Figure 6. Expansion of NK cells using the optimized protocol (IL-21 day0, IL-2 and irradiated EBV-LCL) results in NK cells with better in vivo persistence and antitumor activity compared to IL-2-expanded NK cells. (A) Mice-bearing SK-MEL-28 cells expressing luciferase either received intravenous (i.v.) PBS (white bars) or human NK cells. The injected NK cells were previously expanded ex vivo for 14 d, either with IL-2 (black bars) or with IL-2, irradiated EBV-LCL and IL-21 supplemented at day 0 (gray bars).

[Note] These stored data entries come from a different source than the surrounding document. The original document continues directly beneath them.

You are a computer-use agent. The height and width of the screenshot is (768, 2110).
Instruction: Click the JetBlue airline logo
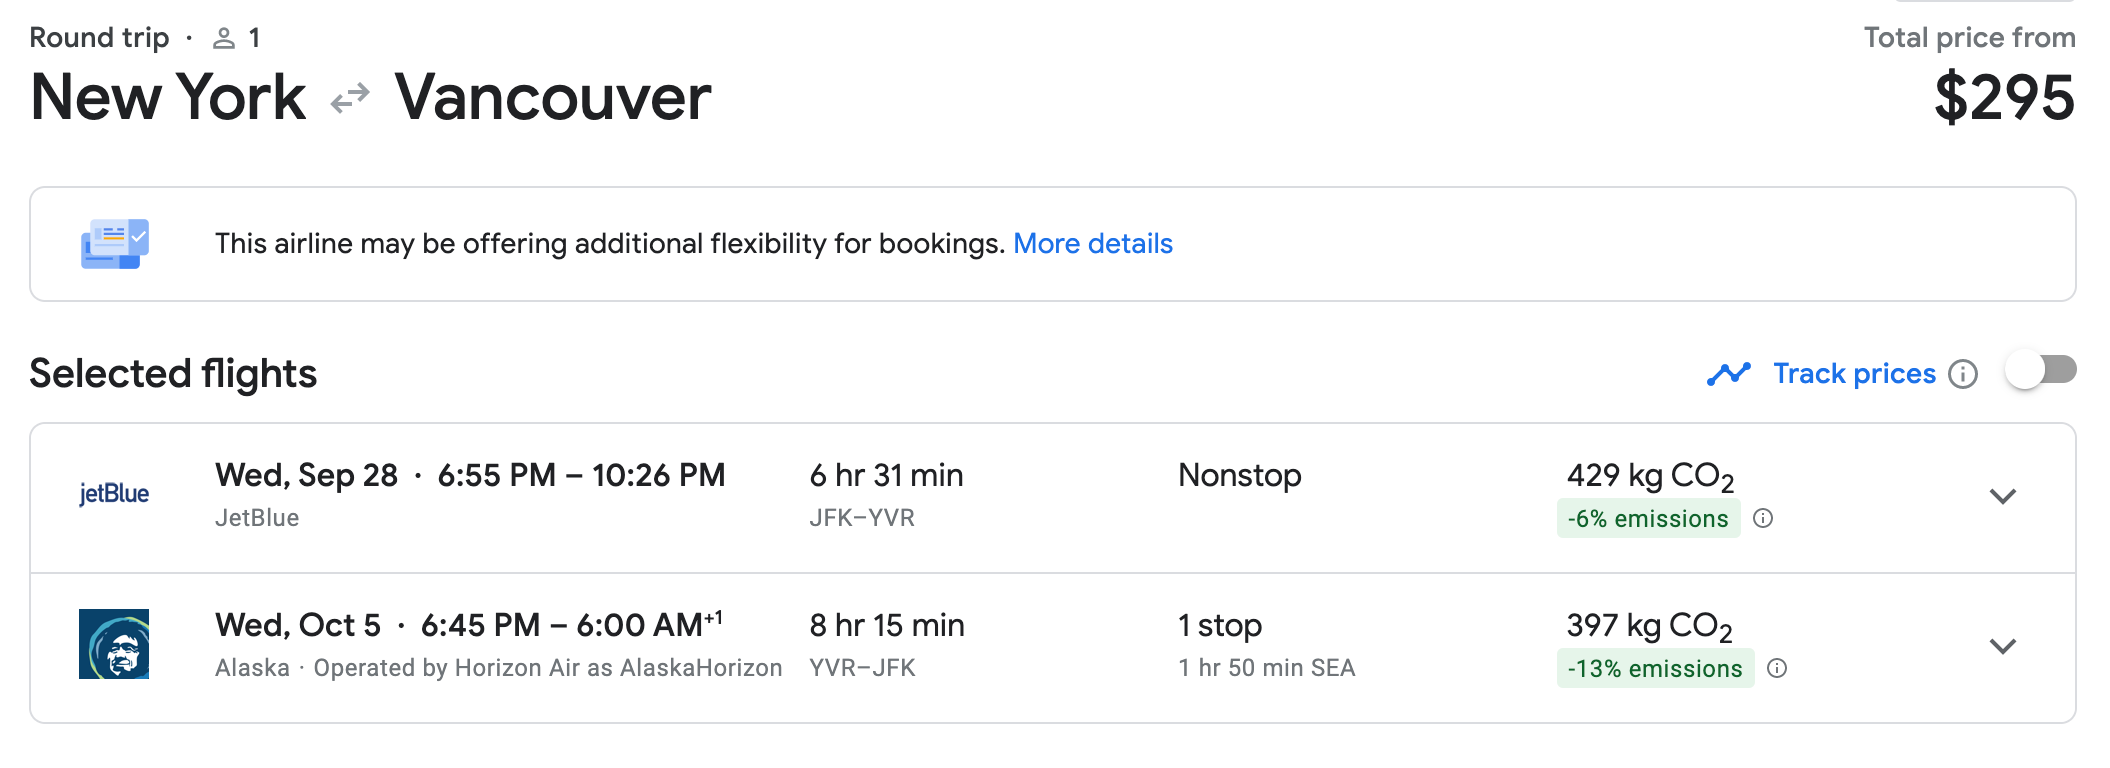click(x=114, y=494)
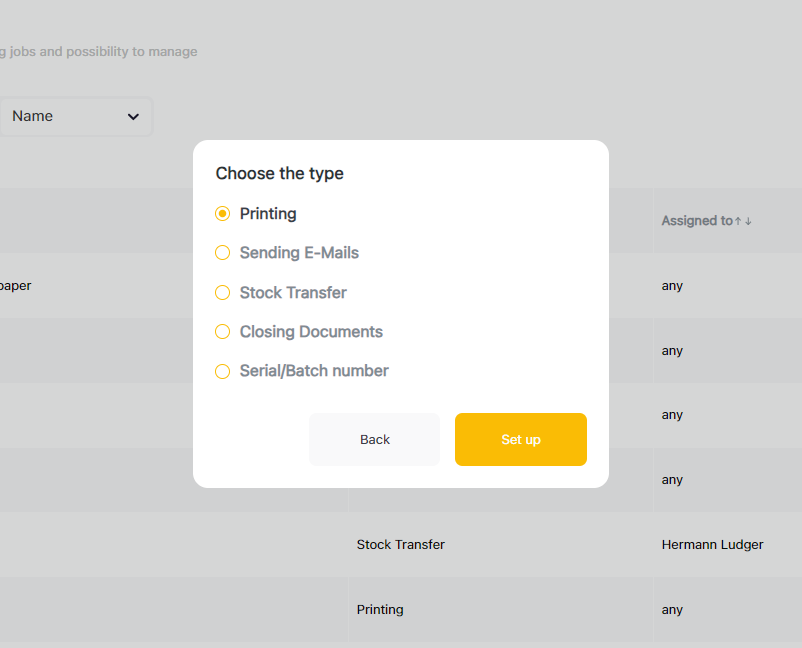Click the yellow Set up button
802x648 pixels.
pyautogui.click(x=520, y=440)
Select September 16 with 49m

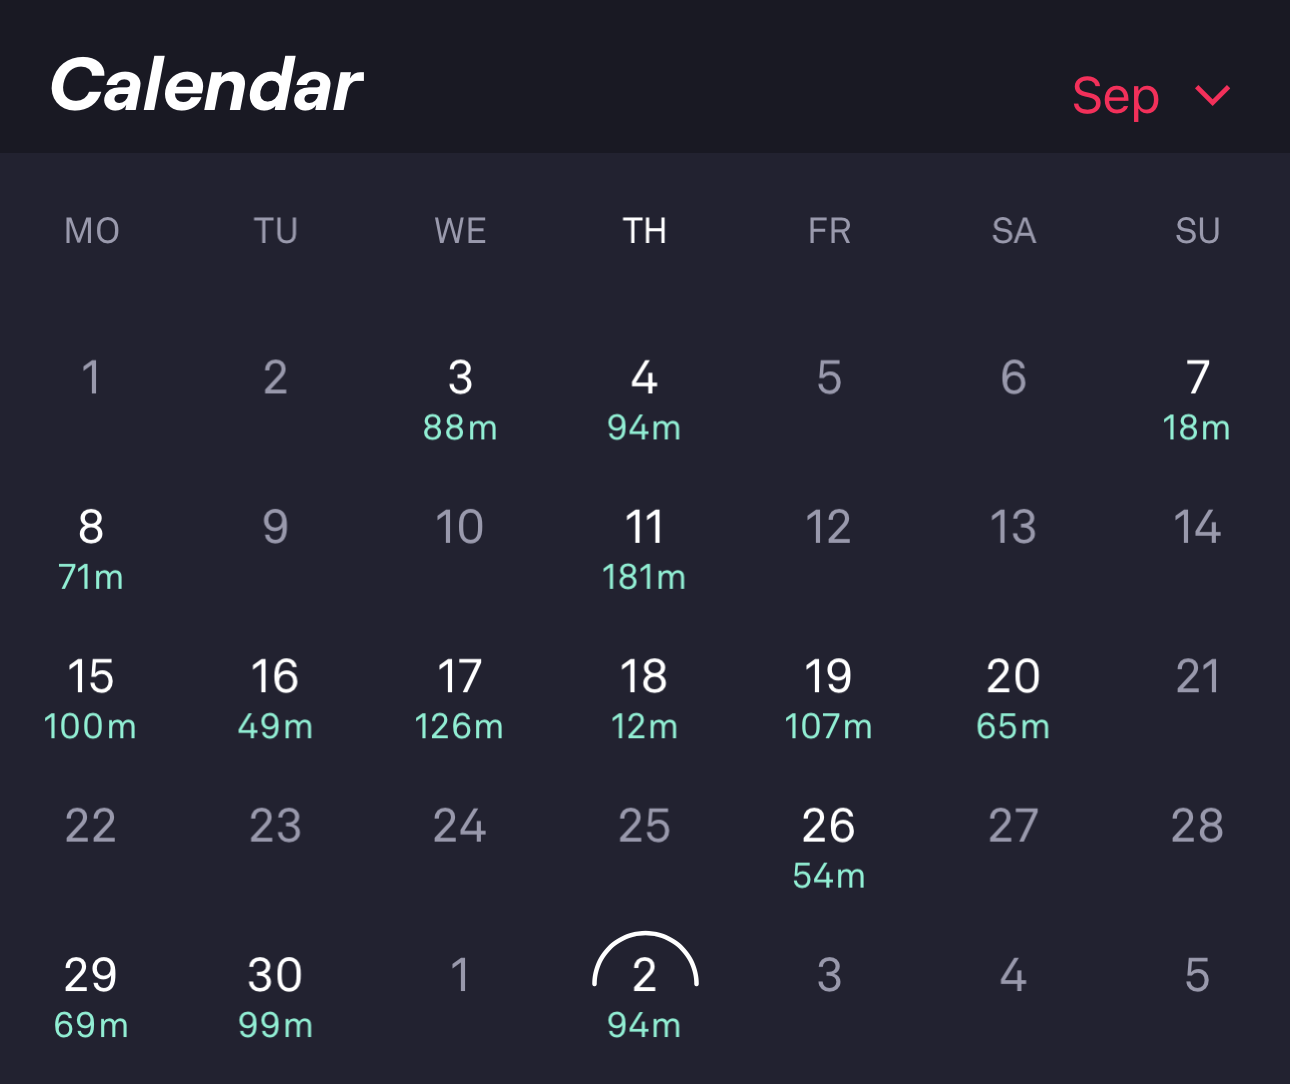275,697
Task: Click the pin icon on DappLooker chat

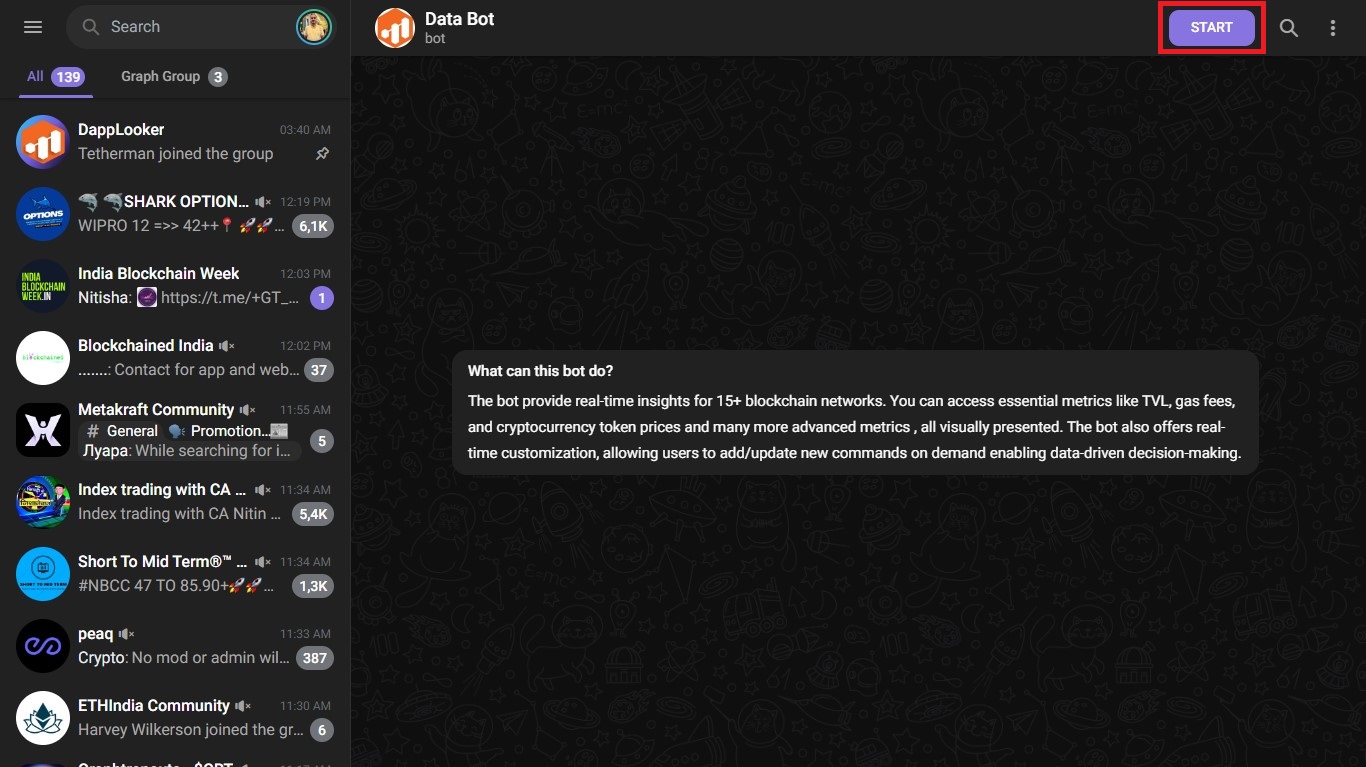Action: [x=322, y=154]
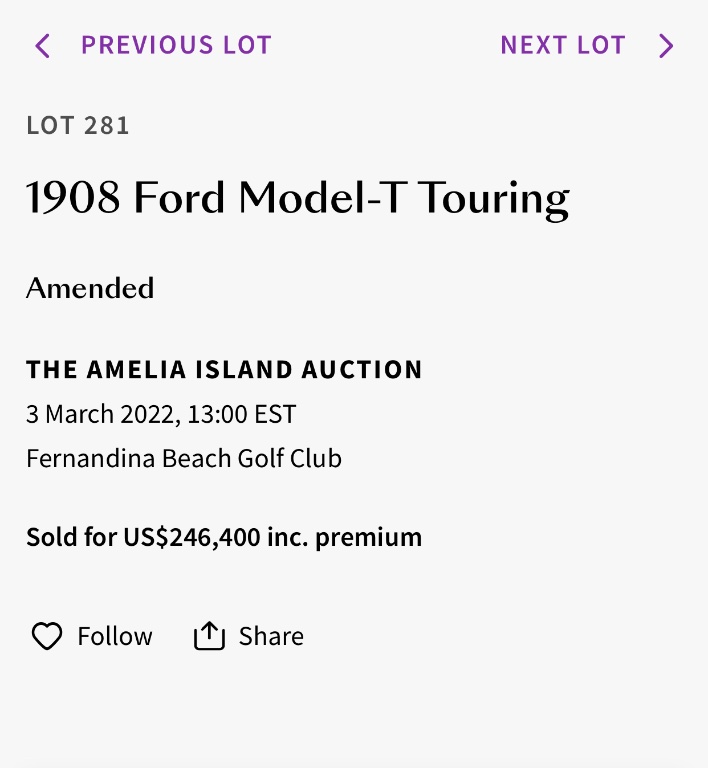Click Fernandina Beach Golf Club location
This screenshot has width=708, height=768.
pyautogui.click(x=184, y=459)
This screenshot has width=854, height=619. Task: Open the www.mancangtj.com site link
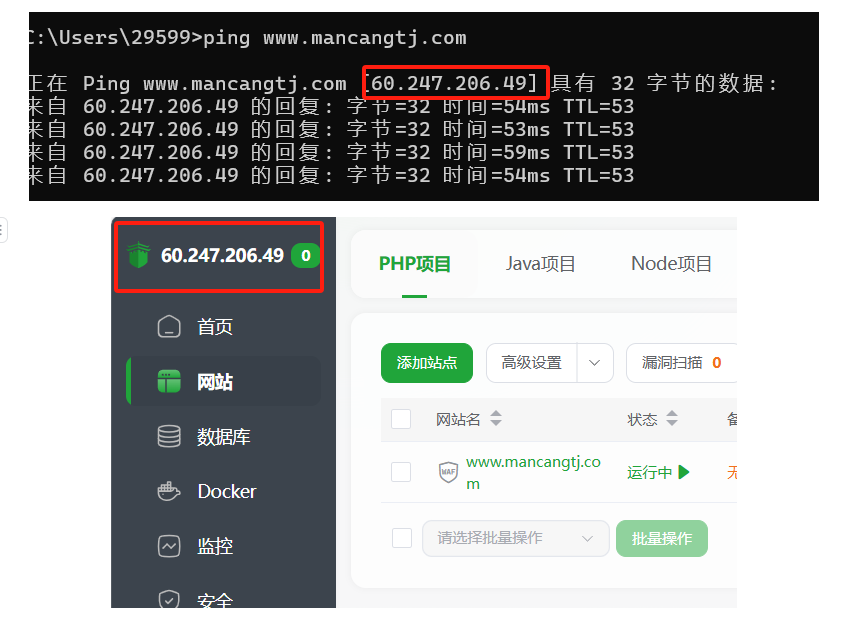pos(533,473)
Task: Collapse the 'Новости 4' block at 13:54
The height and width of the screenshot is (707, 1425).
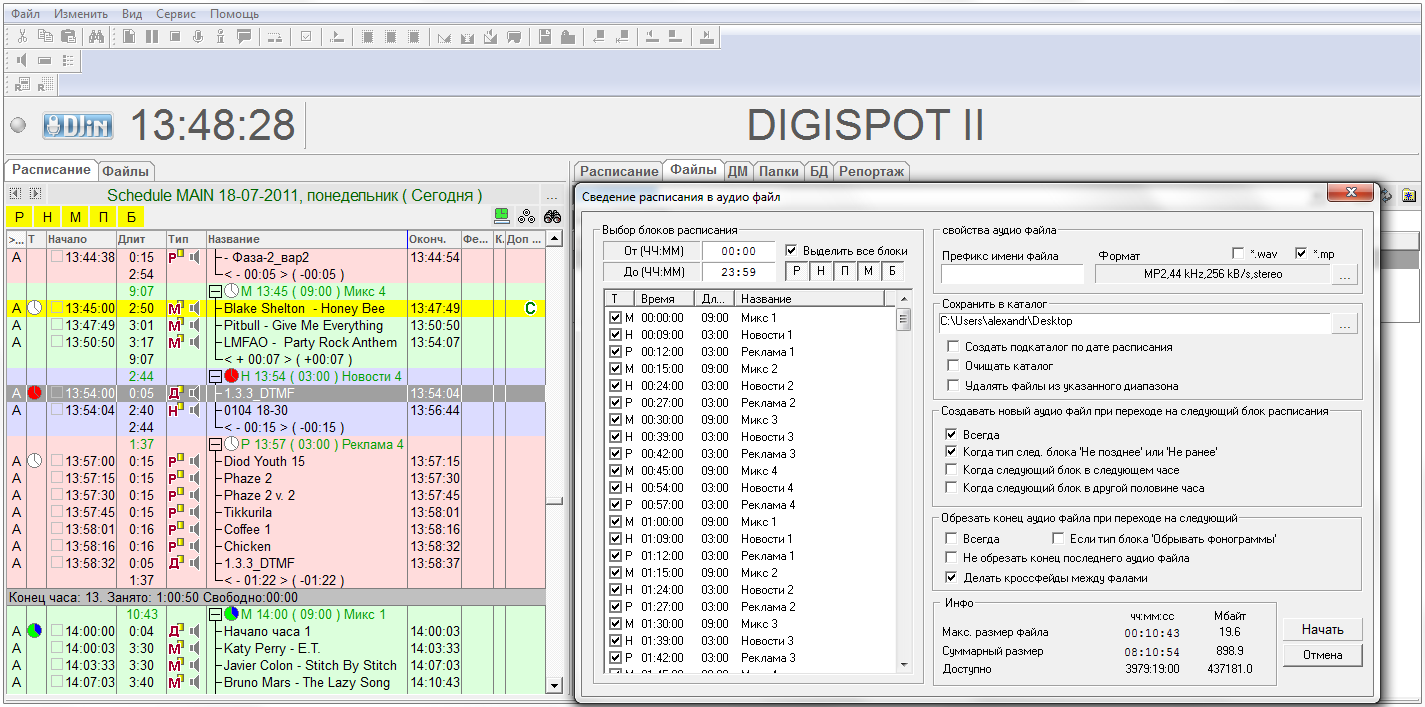Action: coord(215,376)
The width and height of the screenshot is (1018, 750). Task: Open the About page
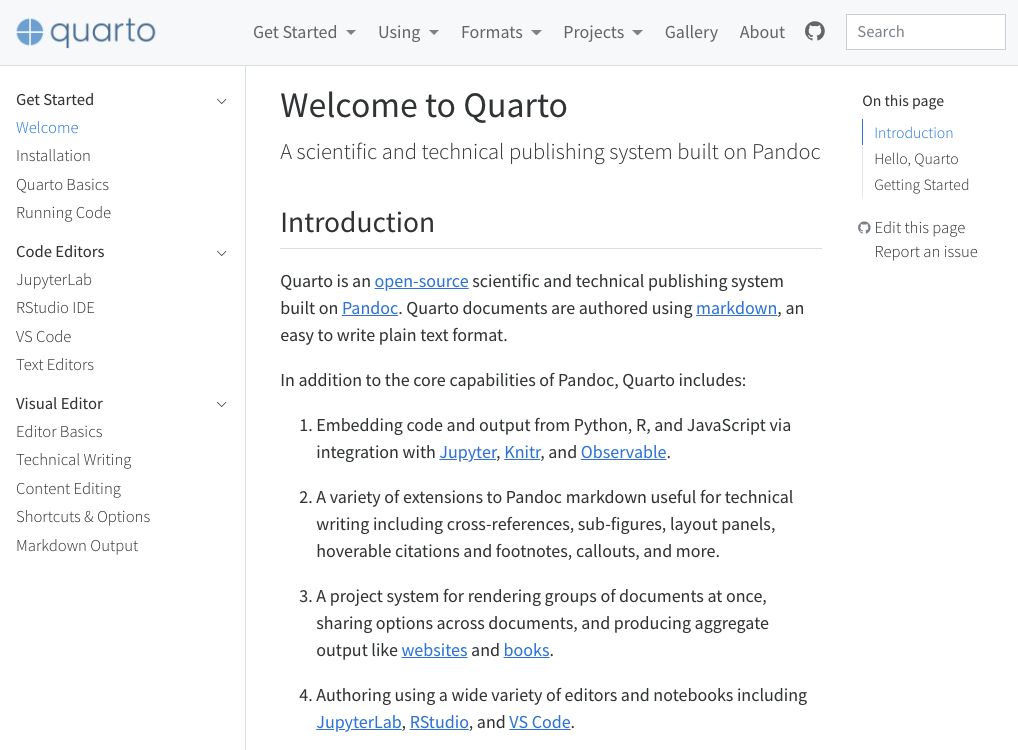click(x=762, y=32)
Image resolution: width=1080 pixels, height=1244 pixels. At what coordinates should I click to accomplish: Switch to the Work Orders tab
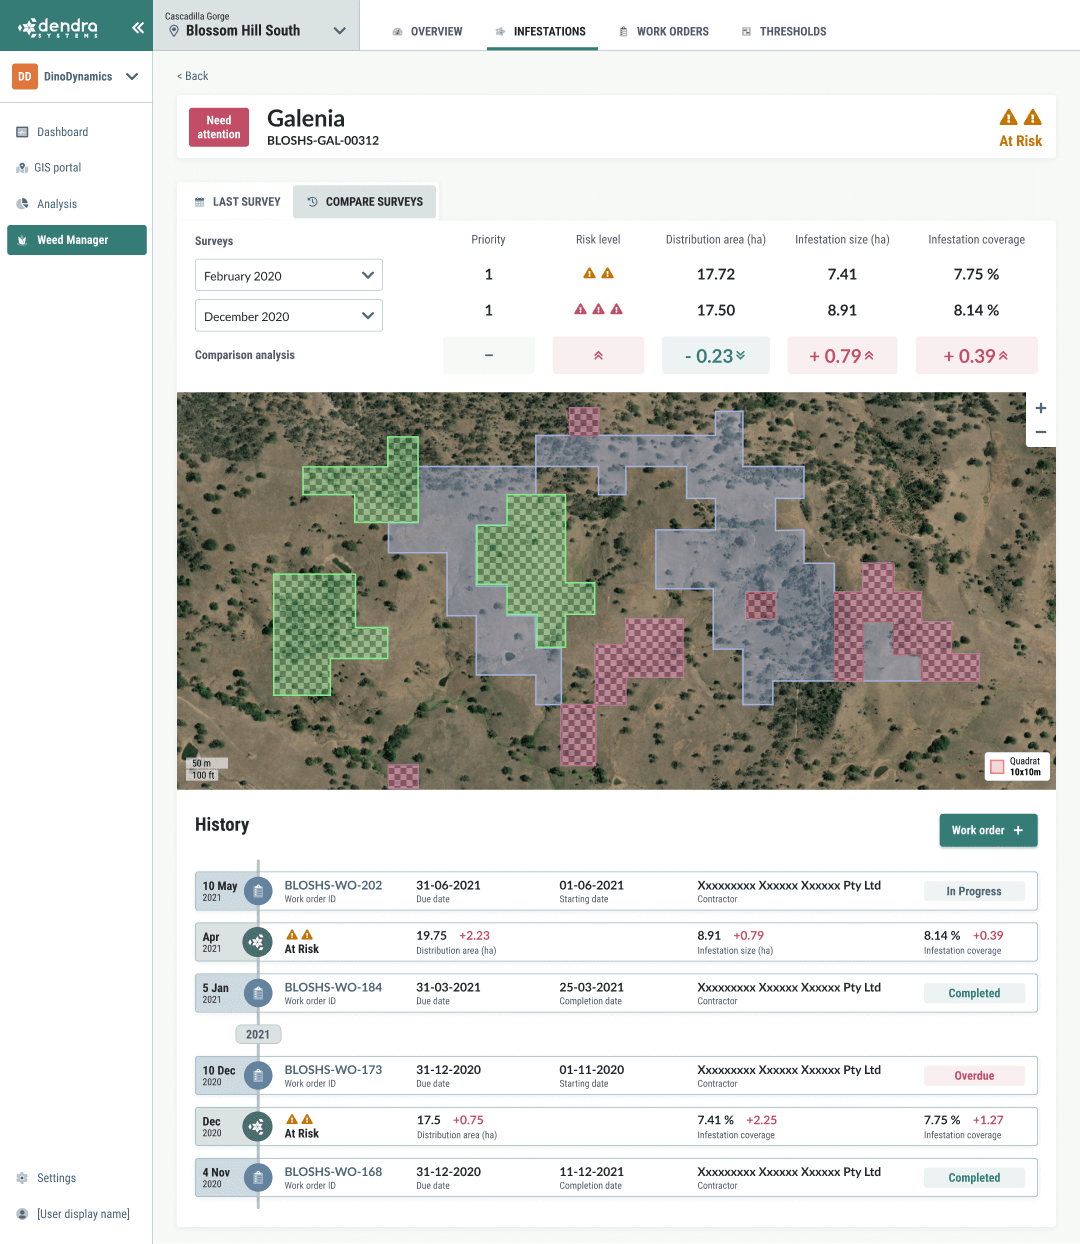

In total, three independent NK cell donors were used in different experiments and the bioluminescence (radiance) of each mouse at day 3, 7, and 13 was measured and analyzed relative to the bioluminescence at day 0. For each donor, 2–8 mice were used per group, the mean and standard deviation of all donors are shown at different time points. (B) Tumor-bearing mice were treated as described in A and human NK cells were re-isolated from blood, lungs, and spleen of the mice 14 d after NK cell injection. NK cells were enumerated using flow cytometry and mean and standard deviation of NK cell numbers are shown for one representative donor using four mice per group. Statistical significance was tested by Student's t-test in all experiments.